Aceitará o Talibã o atual sistema democrático, a liberdade de imprensa e os avanços das mulheres? Será capaz de se reintegrar à sociedade, quando a maioria dos seus militantes só conheceu as armas e, talvez, uma rudimentar educação religiosa?

“O Talibã já é parte da sociedade afegã”, observa Barnett Rubin em uma troca de mensagens. Esse acadêmico, que participou do primeiro contato diplomático entre os EUA e o Talibã em 2010 como assessor da Administração Obama, sempre defendeu a via político-diplomática e respalda o acordo. Em um artigo recente, que recordava como os militares impuseram sua visão, deixava claro que Washington não podia ganhar a guerra com os meios disponíveis.

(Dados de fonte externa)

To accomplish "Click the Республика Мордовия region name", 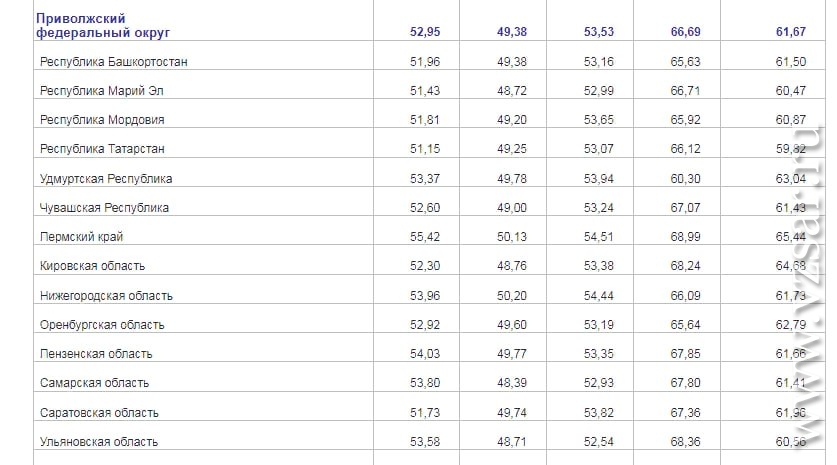I will click(x=102, y=120).
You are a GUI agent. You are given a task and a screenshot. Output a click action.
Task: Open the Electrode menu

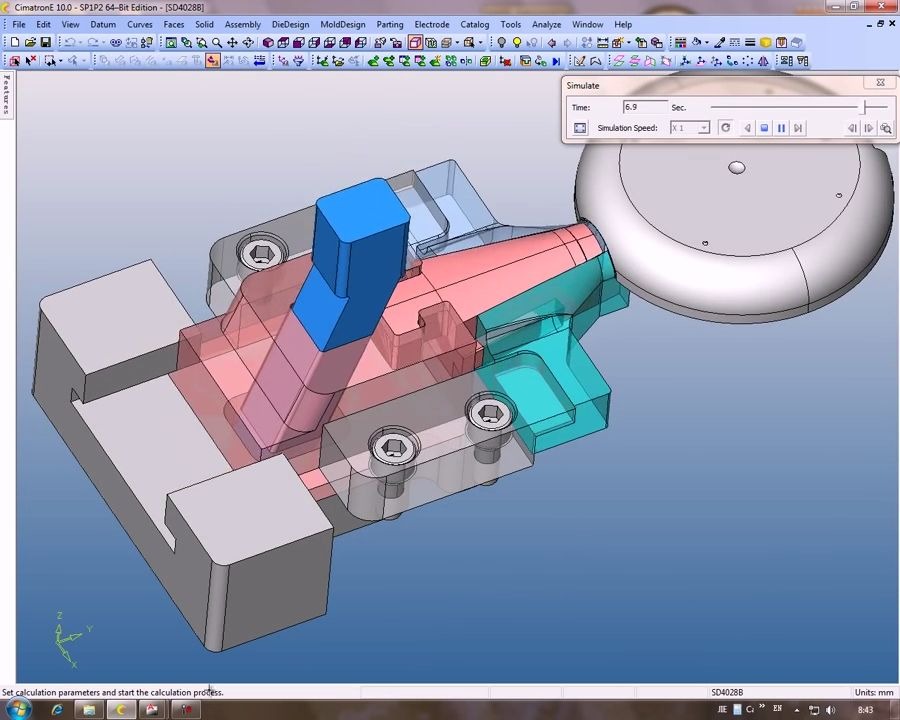coord(432,24)
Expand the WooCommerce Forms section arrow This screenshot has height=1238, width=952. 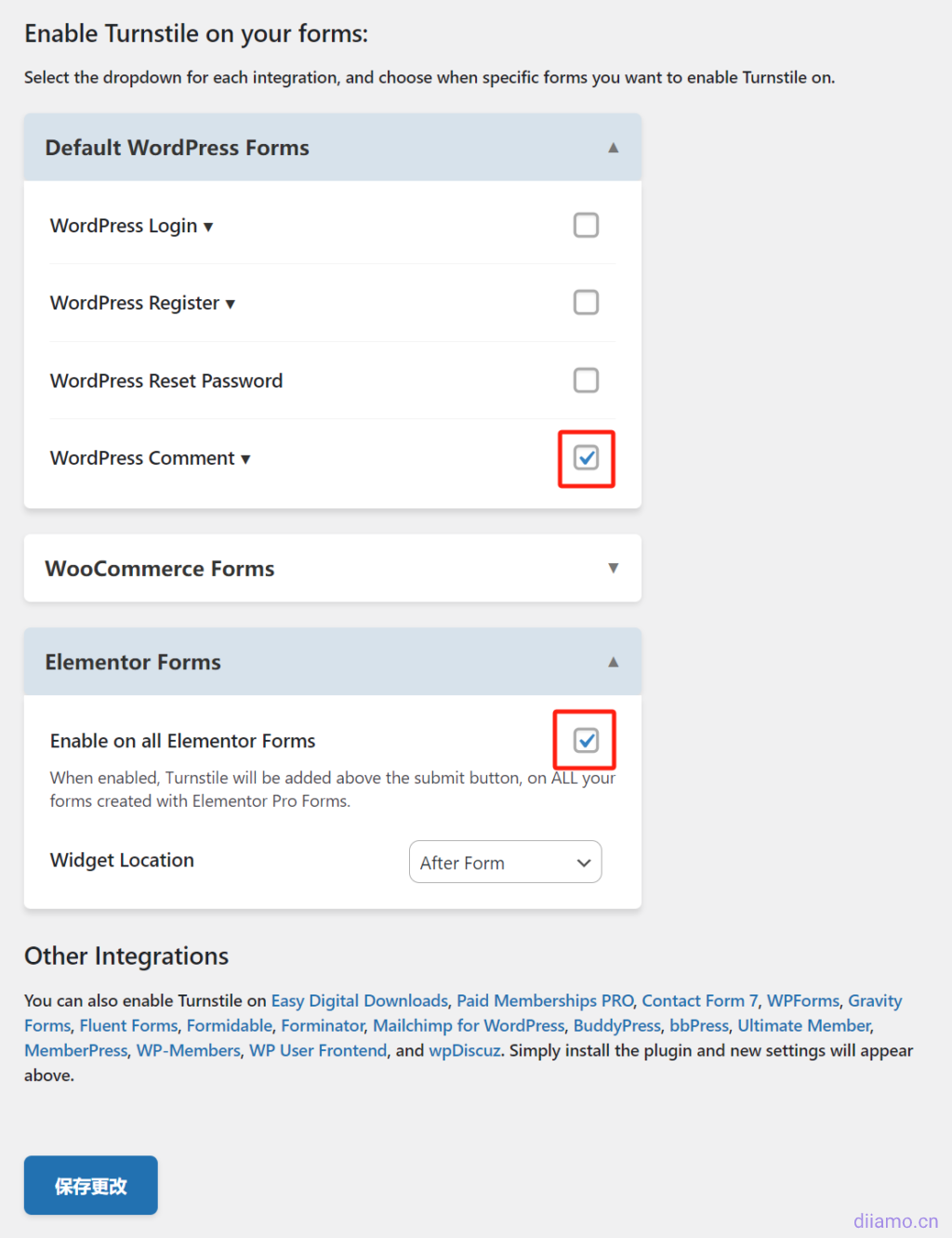[613, 568]
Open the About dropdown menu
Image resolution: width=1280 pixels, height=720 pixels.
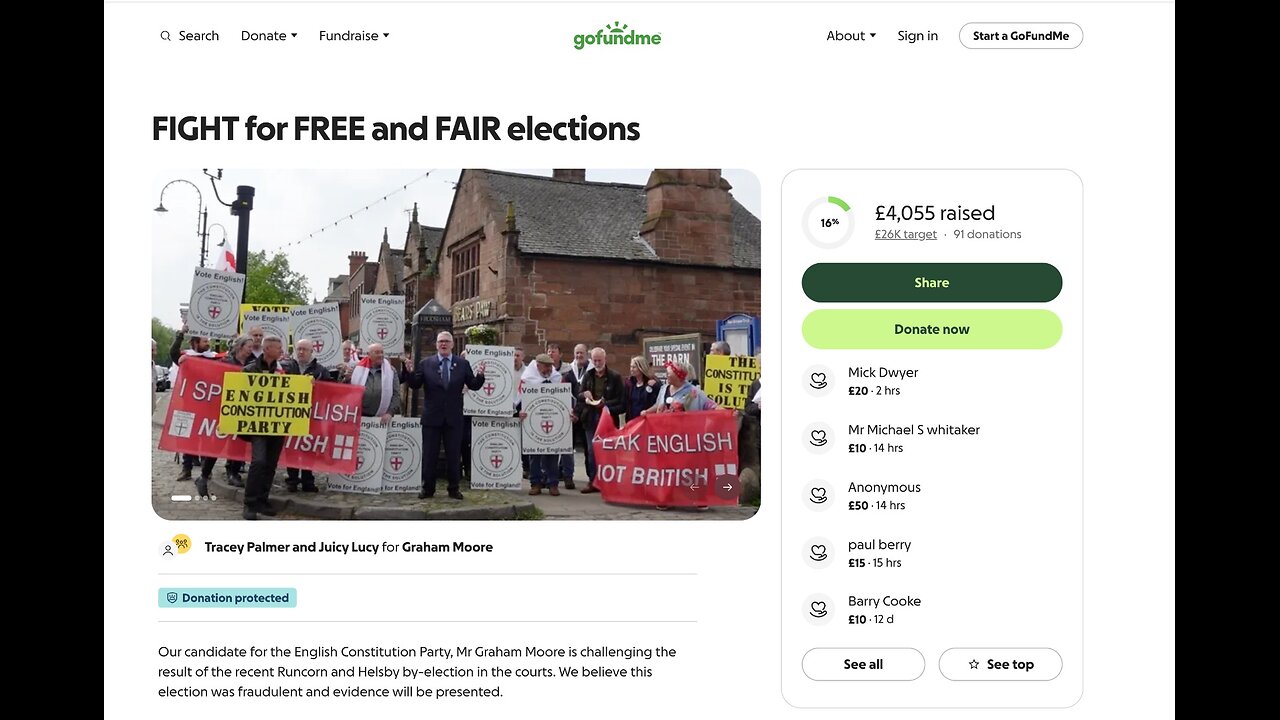point(851,36)
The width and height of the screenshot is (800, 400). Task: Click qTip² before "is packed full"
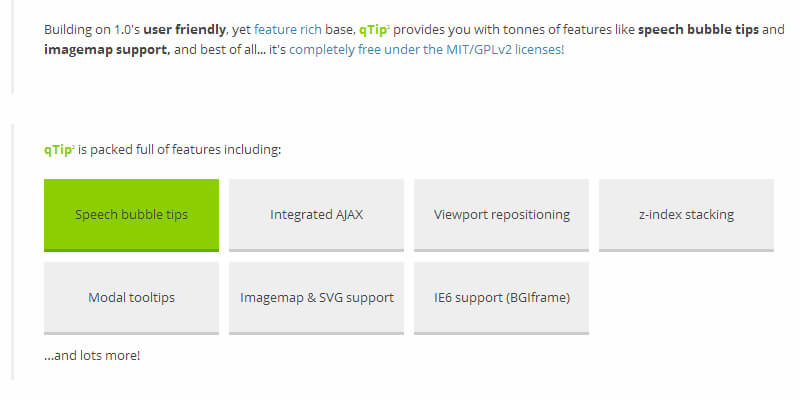click(59, 150)
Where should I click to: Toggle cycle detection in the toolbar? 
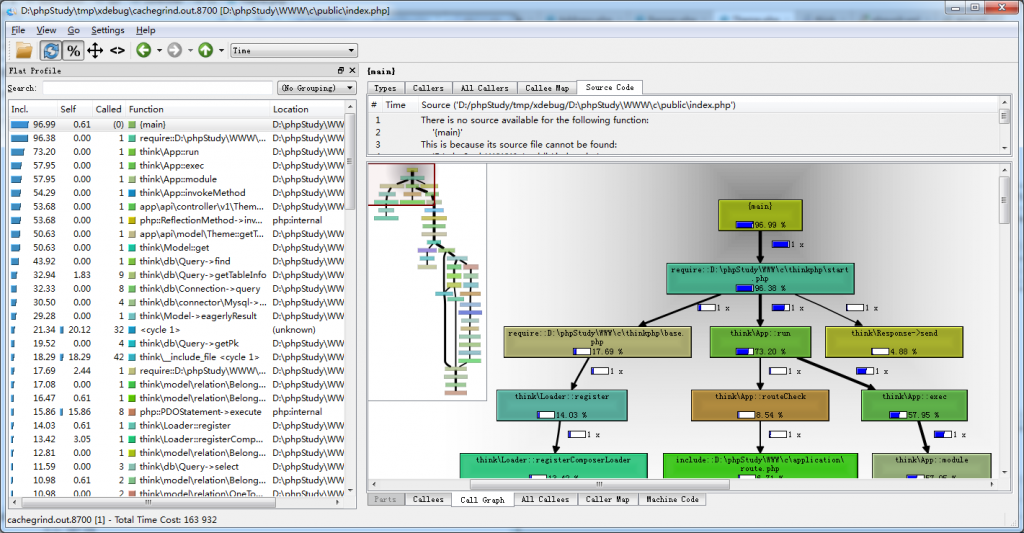(50, 50)
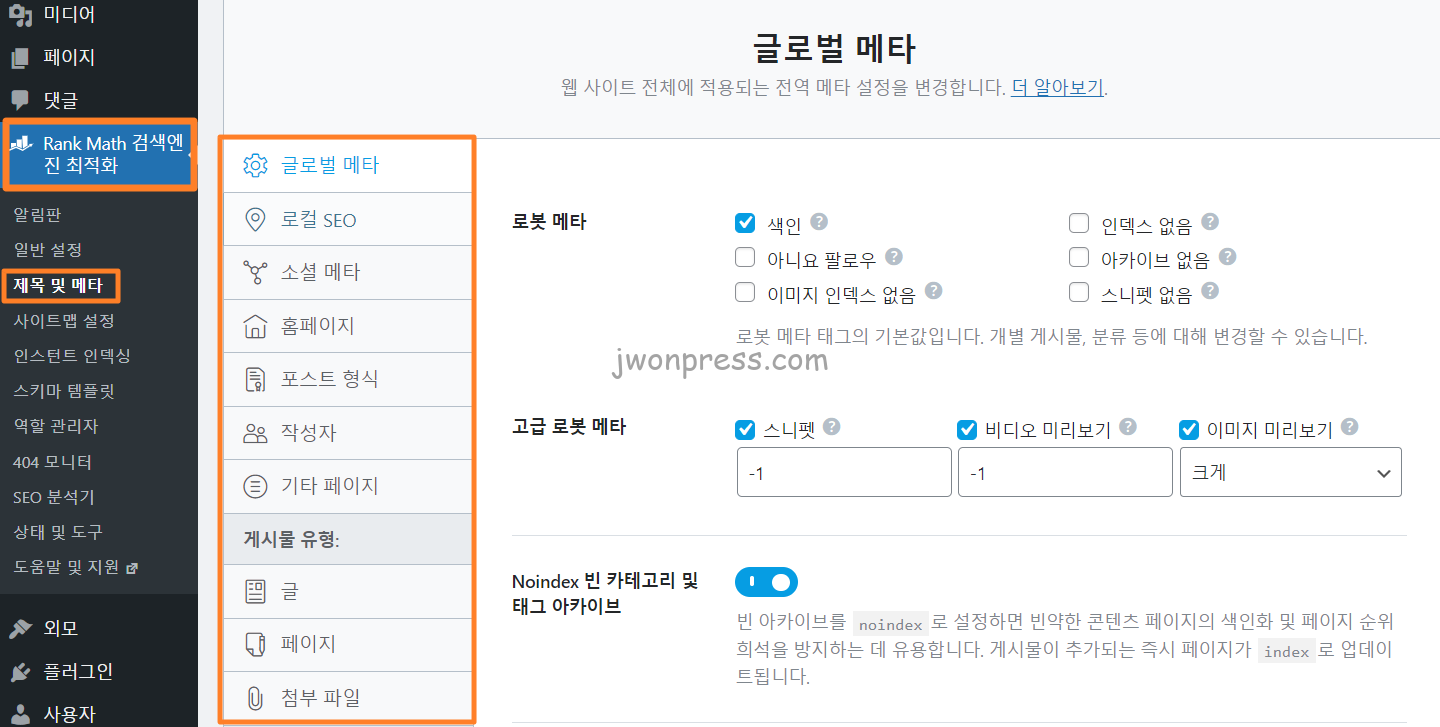Click the 첨부 파일 paperclip icon
The height and width of the screenshot is (727, 1440).
click(256, 697)
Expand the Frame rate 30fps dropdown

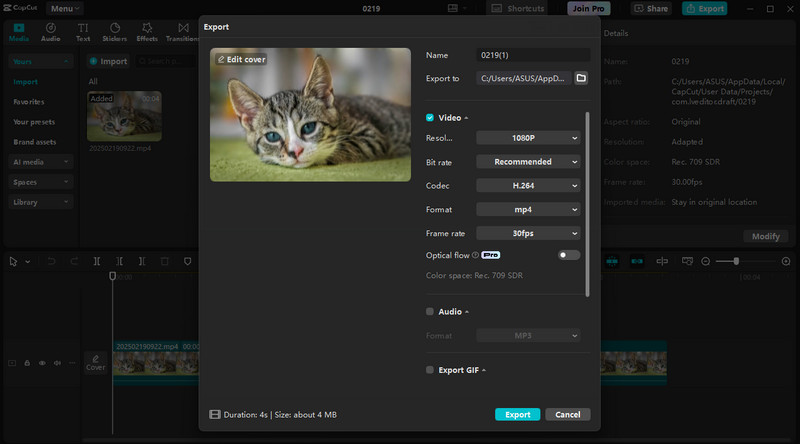528,233
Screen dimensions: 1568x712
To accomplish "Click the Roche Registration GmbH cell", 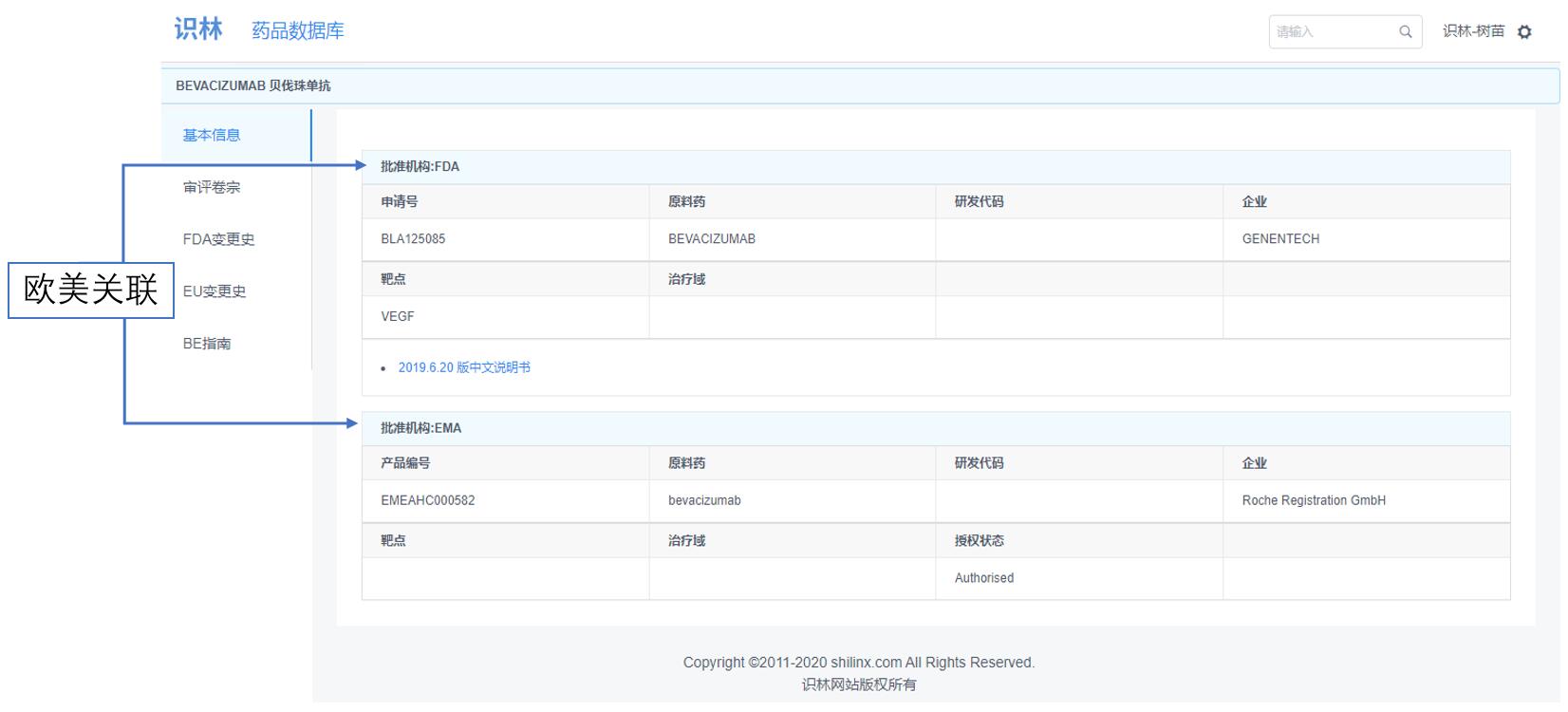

A assinatura foi possível depois da “redução da violência” (nem sequer se chamou de trégua) da última semana, que os afegãos viveram com cética esperança. “Preocupa-me que os combates sejam retomados quando os estrangeiros forem embora”, confidenciava Abdul Rahim Faqirpur, diretor de escola de 55 anos, na província de Ghazni, ao Afghanistan Analysts Network (AAN). Outros entrevistados por esse centro de pesquisas e análise política independente mencionavam como riscos as interferências dos países vizinhos e as divisões internas dos talibãs. Não estão convencidos de que a paz seja iminente.

As frias cifras oficiais pouco ajudam a compreender o sofrimento dos afegãos. No ano passado, a guerra matou 3.403 civis, o que é mais ou menos a média desde que a ONU começou a reunir estatísticas, em 2009. Antes, nem sequer eram contabilizados. Mas tão ou mais grave é a cifra de feridos, quase o dobro, muitos dos quais ficam incapacitados pelo resto da vida. “Praticamente não há nenhum civil no Afeganistão que não tenha sido pessoalmente afetado de alguma forma pela violência”, salientou o representante especial da ONU, Tadamichi Yamamoto, ao apresentar os últimos dados na semana passada.

A violência freou também a construção de infraestruturas que pudessem contribuir para o desenvolvimento do país e dessem trabalho à sua jovem população. Como resultado, o Afeganistão voltou a ser o maior emissor de refugiados do mundo, apesar da volta de quase seis milhões deles do Paquistão e Irã desde 2002.